* [Work instructions] Starting at the first line of the data below, repeat each line word for word up to and including the line with "Given: Check the 'image' post format checkbox".

· · ·

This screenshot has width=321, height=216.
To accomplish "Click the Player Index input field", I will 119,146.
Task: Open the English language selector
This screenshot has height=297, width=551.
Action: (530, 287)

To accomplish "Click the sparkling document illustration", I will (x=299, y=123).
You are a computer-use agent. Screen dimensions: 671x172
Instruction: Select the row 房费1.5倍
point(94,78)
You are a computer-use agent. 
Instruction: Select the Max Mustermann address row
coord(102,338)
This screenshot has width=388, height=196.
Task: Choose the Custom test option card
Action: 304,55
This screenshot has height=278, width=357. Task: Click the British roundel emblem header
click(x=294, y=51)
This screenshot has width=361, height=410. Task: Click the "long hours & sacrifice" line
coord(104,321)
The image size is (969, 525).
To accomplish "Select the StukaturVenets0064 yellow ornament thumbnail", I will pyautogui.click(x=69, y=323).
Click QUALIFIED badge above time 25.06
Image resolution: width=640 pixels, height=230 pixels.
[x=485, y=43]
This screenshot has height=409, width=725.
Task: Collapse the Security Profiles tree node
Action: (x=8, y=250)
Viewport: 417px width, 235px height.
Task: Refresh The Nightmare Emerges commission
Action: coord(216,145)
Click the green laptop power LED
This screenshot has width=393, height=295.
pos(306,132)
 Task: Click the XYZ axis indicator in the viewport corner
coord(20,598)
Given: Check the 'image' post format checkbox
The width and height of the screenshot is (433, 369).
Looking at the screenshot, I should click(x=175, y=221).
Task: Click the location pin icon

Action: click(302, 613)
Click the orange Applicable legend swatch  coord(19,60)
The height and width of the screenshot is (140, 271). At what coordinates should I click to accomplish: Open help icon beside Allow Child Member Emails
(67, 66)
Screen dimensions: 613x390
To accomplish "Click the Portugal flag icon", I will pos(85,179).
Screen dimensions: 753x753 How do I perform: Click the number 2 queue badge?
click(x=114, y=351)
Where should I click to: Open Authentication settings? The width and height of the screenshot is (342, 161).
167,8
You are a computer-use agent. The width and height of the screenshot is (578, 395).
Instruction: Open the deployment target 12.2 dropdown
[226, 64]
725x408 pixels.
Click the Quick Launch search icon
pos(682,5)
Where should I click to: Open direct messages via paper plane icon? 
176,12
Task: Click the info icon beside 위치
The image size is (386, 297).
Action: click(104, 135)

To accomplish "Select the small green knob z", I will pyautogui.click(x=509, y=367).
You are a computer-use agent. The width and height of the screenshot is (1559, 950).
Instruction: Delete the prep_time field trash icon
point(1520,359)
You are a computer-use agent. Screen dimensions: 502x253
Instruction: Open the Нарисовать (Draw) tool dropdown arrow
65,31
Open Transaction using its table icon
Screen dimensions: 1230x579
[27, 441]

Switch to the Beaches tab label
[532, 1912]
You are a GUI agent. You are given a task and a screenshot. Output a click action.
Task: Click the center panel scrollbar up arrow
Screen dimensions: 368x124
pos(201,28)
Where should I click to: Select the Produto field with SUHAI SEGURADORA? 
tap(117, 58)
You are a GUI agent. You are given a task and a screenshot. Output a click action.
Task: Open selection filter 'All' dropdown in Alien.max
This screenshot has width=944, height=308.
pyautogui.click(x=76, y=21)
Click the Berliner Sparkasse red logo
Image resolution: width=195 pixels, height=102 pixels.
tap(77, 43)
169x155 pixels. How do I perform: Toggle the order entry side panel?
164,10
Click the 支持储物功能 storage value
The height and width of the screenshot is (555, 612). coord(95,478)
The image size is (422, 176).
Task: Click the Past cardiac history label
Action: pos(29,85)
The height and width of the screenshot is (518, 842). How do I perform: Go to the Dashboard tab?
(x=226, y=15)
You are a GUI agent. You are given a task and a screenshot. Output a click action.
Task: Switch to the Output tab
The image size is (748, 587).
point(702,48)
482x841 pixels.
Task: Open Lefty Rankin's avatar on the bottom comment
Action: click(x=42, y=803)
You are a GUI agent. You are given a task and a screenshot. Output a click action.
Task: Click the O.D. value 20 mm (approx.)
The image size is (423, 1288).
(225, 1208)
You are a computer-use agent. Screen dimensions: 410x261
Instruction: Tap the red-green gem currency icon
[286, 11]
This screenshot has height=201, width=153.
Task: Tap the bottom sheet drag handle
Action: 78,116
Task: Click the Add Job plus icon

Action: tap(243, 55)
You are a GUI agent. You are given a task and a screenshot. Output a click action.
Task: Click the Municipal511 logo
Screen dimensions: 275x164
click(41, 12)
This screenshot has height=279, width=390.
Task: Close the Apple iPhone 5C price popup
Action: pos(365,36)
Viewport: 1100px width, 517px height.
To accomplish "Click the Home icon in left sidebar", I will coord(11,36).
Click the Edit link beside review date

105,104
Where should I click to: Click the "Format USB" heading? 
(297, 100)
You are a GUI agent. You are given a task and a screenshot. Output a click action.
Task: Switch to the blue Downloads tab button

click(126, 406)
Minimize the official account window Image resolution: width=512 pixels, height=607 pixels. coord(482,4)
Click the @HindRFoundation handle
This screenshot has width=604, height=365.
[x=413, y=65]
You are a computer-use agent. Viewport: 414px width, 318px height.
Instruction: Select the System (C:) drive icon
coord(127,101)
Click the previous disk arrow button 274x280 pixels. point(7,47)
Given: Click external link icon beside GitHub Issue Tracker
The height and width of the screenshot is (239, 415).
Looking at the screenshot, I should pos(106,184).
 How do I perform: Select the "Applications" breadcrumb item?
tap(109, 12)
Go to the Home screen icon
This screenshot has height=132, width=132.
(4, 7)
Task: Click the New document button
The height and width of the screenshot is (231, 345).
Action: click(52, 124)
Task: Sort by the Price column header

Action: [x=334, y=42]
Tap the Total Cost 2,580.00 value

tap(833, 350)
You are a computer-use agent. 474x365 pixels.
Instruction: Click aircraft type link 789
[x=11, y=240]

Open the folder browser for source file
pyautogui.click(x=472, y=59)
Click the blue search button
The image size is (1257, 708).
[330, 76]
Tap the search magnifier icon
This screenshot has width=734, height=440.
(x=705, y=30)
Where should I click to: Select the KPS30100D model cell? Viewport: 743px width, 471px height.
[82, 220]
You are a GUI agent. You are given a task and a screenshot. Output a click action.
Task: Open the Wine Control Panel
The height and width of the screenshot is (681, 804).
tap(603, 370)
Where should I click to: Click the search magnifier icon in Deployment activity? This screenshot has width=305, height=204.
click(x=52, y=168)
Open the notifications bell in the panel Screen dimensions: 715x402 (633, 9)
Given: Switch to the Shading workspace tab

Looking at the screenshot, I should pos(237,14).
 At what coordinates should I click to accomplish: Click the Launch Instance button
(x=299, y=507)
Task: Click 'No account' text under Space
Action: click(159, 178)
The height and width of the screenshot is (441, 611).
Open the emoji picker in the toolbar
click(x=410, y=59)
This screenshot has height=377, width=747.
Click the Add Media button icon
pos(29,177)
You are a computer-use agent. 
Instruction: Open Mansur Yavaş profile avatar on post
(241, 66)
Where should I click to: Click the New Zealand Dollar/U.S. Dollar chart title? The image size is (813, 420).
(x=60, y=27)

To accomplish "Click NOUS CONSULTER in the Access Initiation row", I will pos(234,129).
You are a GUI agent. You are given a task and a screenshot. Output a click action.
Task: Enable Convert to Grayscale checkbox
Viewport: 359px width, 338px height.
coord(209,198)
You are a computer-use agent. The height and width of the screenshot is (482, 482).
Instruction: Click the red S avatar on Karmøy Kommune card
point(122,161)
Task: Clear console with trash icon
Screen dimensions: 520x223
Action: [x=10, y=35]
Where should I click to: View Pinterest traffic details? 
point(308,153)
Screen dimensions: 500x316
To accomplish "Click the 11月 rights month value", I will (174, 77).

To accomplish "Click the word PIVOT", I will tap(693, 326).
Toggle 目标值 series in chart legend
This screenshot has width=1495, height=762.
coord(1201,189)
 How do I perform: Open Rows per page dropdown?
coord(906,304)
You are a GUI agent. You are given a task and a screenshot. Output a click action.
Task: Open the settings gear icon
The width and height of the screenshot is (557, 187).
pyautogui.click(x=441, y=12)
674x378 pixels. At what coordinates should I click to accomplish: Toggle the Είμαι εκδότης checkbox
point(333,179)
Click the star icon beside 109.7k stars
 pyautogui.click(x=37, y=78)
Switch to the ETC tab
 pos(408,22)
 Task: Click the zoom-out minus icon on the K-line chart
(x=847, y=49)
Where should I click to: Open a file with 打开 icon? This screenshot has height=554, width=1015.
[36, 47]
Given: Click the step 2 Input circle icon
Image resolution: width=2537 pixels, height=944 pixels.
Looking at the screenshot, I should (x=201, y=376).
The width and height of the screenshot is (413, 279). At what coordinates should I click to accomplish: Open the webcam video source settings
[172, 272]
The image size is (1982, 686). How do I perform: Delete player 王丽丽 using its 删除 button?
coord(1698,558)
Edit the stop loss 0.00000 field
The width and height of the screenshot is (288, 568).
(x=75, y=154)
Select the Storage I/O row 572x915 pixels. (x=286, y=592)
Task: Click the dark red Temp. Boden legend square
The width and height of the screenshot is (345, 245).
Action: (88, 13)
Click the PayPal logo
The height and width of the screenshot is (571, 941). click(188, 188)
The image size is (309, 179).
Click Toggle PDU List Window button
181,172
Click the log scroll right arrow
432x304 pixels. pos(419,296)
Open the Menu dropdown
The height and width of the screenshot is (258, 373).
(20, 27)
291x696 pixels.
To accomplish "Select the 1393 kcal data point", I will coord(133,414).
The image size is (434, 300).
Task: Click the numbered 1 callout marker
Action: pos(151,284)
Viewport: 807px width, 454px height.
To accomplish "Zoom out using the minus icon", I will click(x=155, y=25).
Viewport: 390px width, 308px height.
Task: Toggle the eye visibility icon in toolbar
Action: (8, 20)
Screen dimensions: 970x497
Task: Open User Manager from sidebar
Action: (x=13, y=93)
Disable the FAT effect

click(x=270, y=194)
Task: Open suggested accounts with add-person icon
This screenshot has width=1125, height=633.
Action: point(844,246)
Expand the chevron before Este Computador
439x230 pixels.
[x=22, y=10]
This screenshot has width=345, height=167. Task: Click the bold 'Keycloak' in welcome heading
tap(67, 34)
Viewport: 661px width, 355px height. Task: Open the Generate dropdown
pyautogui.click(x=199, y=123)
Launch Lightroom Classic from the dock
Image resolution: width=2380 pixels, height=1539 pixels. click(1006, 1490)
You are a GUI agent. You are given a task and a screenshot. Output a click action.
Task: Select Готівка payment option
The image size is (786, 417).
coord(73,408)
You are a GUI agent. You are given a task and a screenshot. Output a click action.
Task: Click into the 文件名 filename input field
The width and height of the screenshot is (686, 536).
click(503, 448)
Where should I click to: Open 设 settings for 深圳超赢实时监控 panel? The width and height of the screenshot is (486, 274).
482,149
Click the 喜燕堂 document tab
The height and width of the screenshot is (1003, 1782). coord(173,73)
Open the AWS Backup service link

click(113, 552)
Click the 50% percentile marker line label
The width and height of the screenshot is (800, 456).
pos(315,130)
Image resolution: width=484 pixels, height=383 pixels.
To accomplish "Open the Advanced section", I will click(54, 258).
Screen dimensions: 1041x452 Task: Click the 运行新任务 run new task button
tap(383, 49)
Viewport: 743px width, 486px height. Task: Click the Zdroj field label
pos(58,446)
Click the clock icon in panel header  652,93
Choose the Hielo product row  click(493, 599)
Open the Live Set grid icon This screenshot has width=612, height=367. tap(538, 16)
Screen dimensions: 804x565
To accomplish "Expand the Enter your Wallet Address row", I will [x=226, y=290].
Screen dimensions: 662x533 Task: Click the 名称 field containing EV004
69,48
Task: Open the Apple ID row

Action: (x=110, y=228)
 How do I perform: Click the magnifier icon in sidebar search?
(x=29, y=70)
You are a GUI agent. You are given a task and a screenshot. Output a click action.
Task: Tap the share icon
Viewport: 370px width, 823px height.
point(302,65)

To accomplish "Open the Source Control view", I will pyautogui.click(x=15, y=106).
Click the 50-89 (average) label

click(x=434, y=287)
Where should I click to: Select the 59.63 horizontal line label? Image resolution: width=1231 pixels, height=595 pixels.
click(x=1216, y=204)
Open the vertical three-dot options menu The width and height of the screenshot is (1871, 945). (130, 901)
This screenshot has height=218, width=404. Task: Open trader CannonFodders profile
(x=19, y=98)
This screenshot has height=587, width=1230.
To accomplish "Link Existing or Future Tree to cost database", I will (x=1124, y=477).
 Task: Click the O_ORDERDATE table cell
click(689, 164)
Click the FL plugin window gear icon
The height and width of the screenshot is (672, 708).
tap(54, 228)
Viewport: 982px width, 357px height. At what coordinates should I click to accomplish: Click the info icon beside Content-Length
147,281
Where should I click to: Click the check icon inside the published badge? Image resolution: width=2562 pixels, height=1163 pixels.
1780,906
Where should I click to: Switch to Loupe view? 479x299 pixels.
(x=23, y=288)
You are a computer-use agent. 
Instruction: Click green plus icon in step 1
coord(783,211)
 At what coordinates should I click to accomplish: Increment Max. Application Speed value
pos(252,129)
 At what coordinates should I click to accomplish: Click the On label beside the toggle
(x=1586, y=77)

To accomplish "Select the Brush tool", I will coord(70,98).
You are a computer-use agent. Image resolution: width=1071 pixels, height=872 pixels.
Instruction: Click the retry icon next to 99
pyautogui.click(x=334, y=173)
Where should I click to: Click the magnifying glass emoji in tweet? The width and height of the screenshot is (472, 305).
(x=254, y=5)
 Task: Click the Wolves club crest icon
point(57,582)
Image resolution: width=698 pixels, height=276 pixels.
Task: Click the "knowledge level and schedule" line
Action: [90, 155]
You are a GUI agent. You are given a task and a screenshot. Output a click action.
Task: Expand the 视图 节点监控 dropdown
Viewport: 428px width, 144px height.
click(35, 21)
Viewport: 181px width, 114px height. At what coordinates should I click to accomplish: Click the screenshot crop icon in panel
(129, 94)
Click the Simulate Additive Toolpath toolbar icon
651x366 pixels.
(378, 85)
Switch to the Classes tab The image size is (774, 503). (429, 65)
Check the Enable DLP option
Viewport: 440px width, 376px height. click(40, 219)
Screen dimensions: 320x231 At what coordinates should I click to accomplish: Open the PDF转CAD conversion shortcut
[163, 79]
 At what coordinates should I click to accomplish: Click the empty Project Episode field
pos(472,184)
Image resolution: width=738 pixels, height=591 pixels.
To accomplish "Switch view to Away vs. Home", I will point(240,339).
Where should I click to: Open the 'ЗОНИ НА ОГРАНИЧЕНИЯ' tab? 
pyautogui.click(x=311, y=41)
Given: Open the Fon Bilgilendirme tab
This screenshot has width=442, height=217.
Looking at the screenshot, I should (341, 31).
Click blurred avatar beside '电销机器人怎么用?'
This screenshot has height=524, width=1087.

· · ·

* [Result]
This screenshot has width=321, height=216.
To accomplish "Click the Player Index input field", I will 119,146.
Task: Open the English language selector
This screenshot has height=297, width=551.
Action: (530, 287)

To accomplish "Click the sparkling document illustration", I will (x=299, y=123).
You are a computer-use agent. Screen dimensions: 671x172
Instruction: Select the row 房费1.5倍
point(94,78)
You are a computer-use agent. 
Instruction: Select the Max Mustermann address row
coord(102,338)
This screenshot has width=388, height=196.
Task: Choose the Custom test option card
Action: 304,55
This screenshot has height=278, width=357. Task: Click the British roundel emblem header
click(x=294, y=51)
This screenshot has width=361, height=410. Task: Click the "long hours & sacrifice" line
coord(104,321)
The image size is (969, 525).
To accomplish "Select the StukaturVenets0064 yellow ornament thumbnail", I will pyautogui.click(x=69, y=323).
Click QUALIFIED badge above time 25.06
Image resolution: width=640 pixels, height=230 pixels.
[x=485, y=43]
This screenshot has height=409, width=725.
Task: Collapse the Security Profiles tree node
Action: (x=8, y=250)
Viewport: 417px width, 235px height.
Task: Refresh The Nightmare Emerges commission
Action: coord(216,145)
Click the green laptop power LED
This screenshot has width=393, height=295.
pos(306,132)
 Task: Click the XYZ axis indicator in the viewport corner
coord(20,598)
Given: Check the 'image' post format checkbox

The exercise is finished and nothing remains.